[Extracted records]
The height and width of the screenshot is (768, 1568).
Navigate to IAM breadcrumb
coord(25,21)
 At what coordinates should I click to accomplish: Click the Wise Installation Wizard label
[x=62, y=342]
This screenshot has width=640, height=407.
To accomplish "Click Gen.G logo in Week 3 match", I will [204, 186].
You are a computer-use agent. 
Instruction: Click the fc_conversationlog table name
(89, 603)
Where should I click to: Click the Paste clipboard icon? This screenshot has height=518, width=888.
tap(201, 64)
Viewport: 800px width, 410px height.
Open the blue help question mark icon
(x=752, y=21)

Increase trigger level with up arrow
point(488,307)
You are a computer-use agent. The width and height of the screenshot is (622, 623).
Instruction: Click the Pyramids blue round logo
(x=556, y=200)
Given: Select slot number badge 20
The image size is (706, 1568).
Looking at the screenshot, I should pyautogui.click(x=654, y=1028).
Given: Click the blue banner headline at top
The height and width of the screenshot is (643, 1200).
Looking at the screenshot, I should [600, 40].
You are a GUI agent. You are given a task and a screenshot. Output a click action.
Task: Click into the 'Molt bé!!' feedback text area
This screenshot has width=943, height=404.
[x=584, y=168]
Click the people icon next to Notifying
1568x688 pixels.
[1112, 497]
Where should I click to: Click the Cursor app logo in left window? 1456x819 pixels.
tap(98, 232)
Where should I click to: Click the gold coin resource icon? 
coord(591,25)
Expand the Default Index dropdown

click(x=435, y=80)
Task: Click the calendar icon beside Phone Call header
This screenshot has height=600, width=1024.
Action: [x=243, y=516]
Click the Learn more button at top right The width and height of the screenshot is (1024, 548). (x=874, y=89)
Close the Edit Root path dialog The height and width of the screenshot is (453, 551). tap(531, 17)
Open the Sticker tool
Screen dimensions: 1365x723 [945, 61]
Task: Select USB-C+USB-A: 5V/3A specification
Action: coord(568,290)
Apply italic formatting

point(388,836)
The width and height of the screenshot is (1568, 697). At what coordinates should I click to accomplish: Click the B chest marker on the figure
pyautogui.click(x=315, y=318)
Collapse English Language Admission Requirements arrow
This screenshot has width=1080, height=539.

Given request
Update the records above so that every "Where should I click to" becomes "Where do I click to". Leave everything else in the lines the same.

Task answer
The height and width of the screenshot is (768, 1568).
Navigate to IAM breadcrumb
coord(25,21)
 At what coordinates should I click to accomplish: Click the Wise Installation Wizard label
[x=62, y=342]
This screenshot has width=640, height=407.
To accomplish "Click Gen.G logo in Week 3 match", I will [204, 186].
You are a computer-use agent. 
Instruction: Click the fc_conversationlog table name
(89, 603)
Where do I click to: Click the Paste clipboard icon? This screenshot has height=518, width=888.
tap(201, 64)
Viewport: 800px width, 410px height.
Open the blue help question mark icon
(x=752, y=21)

Increase trigger level with up arrow
point(488,307)
You are a computer-use agent. The width and height of the screenshot is (622, 623).
Instruction: Click the Pyramids blue round logo
(x=556, y=200)
Given: Select slot number badge 20
The image size is (706, 1568).
Looking at the screenshot, I should pyautogui.click(x=654, y=1028).
Given: Click the blue banner headline at top
The height and width of the screenshot is (643, 1200).
Looking at the screenshot, I should [600, 40].
You are a GUI agent. You are given a task and a screenshot. Output a click action.
Task: Click into the 'Molt bé!!' feedback text area
This screenshot has width=943, height=404.
[x=584, y=168]
Click the people icon next to Notifying
1568x688 pixels.
[1112, 497]
Where do I click to: Click the Cursor app logo in left window? 1456x819 pixels.
tap(98, 232)
Where do I click to: Click the gold coin resource icon? 
coord(591,25)
Expand the Default Index dropdown

click(x=435, y=80)
Task: Click the calendar icon beside Phone Call header
This screenshot has height=600, width=1024.
Action: [x=243, y=516]
Click the Learn more button at top right The width and height of the screenshot is (1024, 548). (x=874, y=89)
Close the Edit Root path dialog The height and width of the screenshot is (453, 551). tap(531, 17)
Open the Sticker tool
Screen dimensions: 1365x723 [945, 61]
Task: Select USB-C+USB-A: 5V/3A specification
Action: coord(568,290)
Apply italic formatting

point(388,836)
The width and height of the screenshot is (1568, 697). At what coordinates should I click to accomplish: Click the B chest marker on the figure
pyautogui.click(x=315, y=318)
Collapse English Language Admission Requirements arrow
This screenshot has width=1080, height=539.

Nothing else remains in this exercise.